───── Given data
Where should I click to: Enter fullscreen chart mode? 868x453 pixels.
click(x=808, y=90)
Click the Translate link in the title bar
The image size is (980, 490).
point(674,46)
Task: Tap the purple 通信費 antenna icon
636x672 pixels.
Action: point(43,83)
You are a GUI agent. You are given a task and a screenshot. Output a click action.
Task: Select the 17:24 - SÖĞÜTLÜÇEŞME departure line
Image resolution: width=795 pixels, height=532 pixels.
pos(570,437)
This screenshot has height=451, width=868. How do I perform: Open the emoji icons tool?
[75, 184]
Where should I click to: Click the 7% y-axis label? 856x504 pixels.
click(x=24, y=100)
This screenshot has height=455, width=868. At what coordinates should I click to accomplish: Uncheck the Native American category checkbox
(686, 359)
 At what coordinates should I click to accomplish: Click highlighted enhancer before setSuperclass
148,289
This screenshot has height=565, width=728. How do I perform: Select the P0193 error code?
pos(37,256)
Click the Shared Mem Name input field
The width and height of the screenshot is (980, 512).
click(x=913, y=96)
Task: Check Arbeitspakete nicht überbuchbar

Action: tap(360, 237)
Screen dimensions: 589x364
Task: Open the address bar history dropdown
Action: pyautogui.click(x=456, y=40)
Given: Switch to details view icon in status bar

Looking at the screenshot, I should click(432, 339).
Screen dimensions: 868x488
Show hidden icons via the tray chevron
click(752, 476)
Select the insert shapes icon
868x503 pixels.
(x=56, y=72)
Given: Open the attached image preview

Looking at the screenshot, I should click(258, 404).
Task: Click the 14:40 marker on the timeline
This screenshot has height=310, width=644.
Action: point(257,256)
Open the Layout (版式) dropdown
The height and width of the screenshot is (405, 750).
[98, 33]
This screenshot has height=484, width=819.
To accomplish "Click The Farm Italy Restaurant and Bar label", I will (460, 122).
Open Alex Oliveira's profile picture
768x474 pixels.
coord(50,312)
──────────
• [Description of the task] Exactly as given, set down all of the lines above.

• [Answer to this task]
Where should I click to: Enter fullscreen chart mode? 868x453 pixels.
click(x=808, y=90)
Click the Translate link in the title bar
The image size is (980, 490).
point(674,46)
Task: Tap the purple 通信費 antenna icon
636x672 pixels.
Action: point(43,83)
You are a GUI agent. You are given a task and a screenshot. Output a click action.
Task: Select the 17:24 - SÖĞÜTLÜÇEŞME departure line
Image resolution: width=795 pixels, height=532 pixels.
pos(570,437)
This screenshot has height=451, width=868. How do I perform: Open the emoji icons tool?
[75, 184]
Where should I click to: Click the 7% y-axis label? 856x504 pixels.
click(x=24, y=100)
This screenshot has height=455, width=868. At what coordinates should I click to accomplish: Uncheck the Native American category checkbox
(686, 359)
 At what coordinates should I click to accomplish: Click highlighted enhancer before setSuperclass
148,289
This screenshot has height=565, width=728. How do I perform: Select the P0193 error code?
pos(37,256)
Click the Shared Mem Name input field
The width and height of the screenshot is (980, 512).
click(x=913, y=96)
Task: Check Arbeitspakete nicht überbuchbar

Action: tap(360, 237)
Screen dimensions: 589x364
Task: Open the address bar history dropdown
Action: pyautogui.click(x=456, y=40)
Given: Switch to details view icon in status bar

Looking at the screenshot, I should click(432, 339).
Screen dimensions: 868x488
Show hidden icons via the tray chevron
click(752, 476)
Select the insert shapes icon
868x503 pixels.
(x=56, y=72)
Given: Open the attached image preview

Looking at the screenshot, I should click(258, 404).
Task: Click the 14:40 marker on the timeline
This screenshot has height=310, width=644.
Action: point(257,256)
Open the Layout (版式) dropdown
The height and width of the screenshot is (405, 750).
[98, 33]
This screenshot has height=484, width=819.
To accomplish "Click The Farm Italy Restaurant and Bar label", I will (460, 122).
Open Alex Oliveira's profile picture
768x474 pixels.
coord(50,312)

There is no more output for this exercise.